Starting next year, the Menasha, Wis.-based provider of printing and supply chain management services will offer only consumer driven health plans to its 5,000 nonunion employees in the U.S.
Banta began offering consumer driven plans in 2004 and by this year around 70 percent of employees had enrolled in one. As a result, its healthcare costs are expected to rise around 8 percent, down from 12 percent to 15 percent in past years.
"We had tried a lot of cost shifting to employees but there is only so much of that you can do," said Stacy Ryan, Banta's benefit manager.
Consumer driven plans provide employees with a set amount of money to pay for medical expenses. After the fund is exhausted, a deductible applies and when it's met, a traditional plan kicks in. These plans have high deductibles, which are cheaper for employers to purchase and employees pay lower premiums.
But the plans, heralded as an antidote for skyrocketing healthcosts when they arrived on the scene a few years ago, haven't gained traction as expected. They do seem to save money and big employers have embraced them, but they can be too expensive or confusing for some companies.
Blaine Bos, a consultant at Mercer Health & Benefits LLC, said the plans' hype is not justified. "Consumer driven plans are not an easy concept."
The theory behind the plans is that if employees have to spend more of their own money, they will become better consumers. For example, Ryan said people in consumer driven plans used more generic drugs and made fewer trips to the emergency room.
There are two types of consumer driven plans: Health Reimbursement Accounts (HRAs) and Health Savings Accounts (HSAs). One major difference is that in an HRA the employer must fund the pool of money initially used for expenses. In an HSA, the money can come from either the employer, the employee or some combination of the two. Individuals fund the pool with pretax dollars.
Since the employer doesn't have to contribute money to the fund, some had hoped HSAs would be adopted by companies that find healthcare unaffordable.
But adoption has been slow. Two percent of employers offered consumer-driven plans this year, up from 1 percent in 2004, according to Mercer. Very large companies are embracing the idea, however. Among employers with more than 20,000 workers, 22 percent offered them to employees this year, up from 12 percent in 2004.

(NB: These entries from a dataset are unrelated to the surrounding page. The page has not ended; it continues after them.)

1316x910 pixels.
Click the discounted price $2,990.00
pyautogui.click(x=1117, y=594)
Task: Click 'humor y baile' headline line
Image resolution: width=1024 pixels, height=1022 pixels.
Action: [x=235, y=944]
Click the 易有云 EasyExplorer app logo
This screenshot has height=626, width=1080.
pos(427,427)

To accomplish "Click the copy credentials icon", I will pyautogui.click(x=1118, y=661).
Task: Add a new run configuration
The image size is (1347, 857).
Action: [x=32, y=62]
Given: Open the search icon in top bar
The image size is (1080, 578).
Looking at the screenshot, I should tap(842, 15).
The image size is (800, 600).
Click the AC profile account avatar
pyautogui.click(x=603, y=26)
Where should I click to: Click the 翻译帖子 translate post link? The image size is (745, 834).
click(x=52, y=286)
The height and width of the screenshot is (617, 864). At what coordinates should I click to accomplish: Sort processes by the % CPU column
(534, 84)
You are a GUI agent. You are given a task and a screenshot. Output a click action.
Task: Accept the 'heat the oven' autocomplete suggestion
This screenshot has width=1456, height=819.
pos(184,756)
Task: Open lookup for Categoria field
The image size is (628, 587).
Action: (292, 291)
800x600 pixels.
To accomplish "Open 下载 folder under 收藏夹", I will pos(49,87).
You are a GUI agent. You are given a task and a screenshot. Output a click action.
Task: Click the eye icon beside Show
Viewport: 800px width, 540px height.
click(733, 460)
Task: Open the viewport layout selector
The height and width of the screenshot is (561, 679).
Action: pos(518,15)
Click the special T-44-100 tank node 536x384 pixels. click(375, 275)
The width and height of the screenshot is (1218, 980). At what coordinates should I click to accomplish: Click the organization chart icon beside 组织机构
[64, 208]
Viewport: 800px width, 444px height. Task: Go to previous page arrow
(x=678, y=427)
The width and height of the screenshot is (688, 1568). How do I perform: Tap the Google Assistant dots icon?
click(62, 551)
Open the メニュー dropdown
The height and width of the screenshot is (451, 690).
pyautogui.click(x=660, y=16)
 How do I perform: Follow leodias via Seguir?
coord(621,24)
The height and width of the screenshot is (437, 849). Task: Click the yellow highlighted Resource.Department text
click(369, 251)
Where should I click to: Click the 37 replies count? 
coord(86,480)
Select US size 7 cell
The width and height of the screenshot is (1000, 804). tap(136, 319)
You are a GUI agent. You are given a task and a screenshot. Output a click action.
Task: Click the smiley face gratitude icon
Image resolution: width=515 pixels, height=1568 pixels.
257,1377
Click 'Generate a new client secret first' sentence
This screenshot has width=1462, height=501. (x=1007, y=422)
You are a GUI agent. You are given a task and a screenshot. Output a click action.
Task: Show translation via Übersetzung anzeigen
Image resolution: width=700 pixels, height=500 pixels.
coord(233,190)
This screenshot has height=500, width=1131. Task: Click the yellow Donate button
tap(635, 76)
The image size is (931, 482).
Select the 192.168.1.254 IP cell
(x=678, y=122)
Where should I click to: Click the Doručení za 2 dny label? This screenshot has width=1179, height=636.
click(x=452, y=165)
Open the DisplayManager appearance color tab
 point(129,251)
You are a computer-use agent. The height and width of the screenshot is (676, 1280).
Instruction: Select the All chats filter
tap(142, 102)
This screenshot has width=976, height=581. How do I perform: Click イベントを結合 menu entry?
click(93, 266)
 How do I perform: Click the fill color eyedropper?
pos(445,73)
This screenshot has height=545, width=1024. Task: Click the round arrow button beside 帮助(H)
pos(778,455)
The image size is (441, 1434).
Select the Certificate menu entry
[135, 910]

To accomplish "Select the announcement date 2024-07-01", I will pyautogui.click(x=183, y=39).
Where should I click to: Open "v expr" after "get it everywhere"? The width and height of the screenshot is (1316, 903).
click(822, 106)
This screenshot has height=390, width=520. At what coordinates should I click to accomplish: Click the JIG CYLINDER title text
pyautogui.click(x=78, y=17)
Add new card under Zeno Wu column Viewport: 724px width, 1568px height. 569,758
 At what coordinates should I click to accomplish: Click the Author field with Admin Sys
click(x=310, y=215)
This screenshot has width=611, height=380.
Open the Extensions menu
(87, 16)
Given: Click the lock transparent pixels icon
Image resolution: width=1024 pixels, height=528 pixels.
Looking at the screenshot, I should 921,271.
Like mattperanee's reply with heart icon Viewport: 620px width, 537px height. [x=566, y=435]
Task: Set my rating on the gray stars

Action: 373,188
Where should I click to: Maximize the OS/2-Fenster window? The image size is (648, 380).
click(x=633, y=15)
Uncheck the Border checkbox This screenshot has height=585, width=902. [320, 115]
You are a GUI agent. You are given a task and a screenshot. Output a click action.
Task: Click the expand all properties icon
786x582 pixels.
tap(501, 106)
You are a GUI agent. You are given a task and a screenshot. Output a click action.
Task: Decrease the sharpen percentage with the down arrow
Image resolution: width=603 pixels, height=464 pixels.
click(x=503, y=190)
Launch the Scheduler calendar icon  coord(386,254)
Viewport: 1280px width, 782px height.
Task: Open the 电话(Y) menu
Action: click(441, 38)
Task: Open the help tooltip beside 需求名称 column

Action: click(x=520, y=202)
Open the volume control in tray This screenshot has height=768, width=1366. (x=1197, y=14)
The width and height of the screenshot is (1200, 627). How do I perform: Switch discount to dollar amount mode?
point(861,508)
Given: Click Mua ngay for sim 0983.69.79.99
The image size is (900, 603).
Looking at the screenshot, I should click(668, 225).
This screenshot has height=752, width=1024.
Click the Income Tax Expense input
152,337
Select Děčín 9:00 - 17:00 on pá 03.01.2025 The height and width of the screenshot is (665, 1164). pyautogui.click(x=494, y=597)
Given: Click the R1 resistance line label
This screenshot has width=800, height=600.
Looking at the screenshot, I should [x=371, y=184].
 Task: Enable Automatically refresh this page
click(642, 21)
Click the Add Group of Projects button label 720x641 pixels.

"We still don't think that small employers see enough savings for them," said Bos.
Larger employers are the early adopters because explaining consumer driven plans to employees takes a significant amount of time and effort, Bos said. Small companies "don't have the staff or money for that."
Opponents of consumer-driven plans worry they may hurt low-income workers or individuals with significant health expenses who will struggle with high deductibles and may put off necessary care as a result.
The total cost per employee for a consumer driven plan annually is $5,480 compared with $6,480 for a preferred provider organization according to Mercer.
The premium for a single person in a company with more than 500 employees in a PPO would be $78 monthly compared to $47 for a consumer driven plan.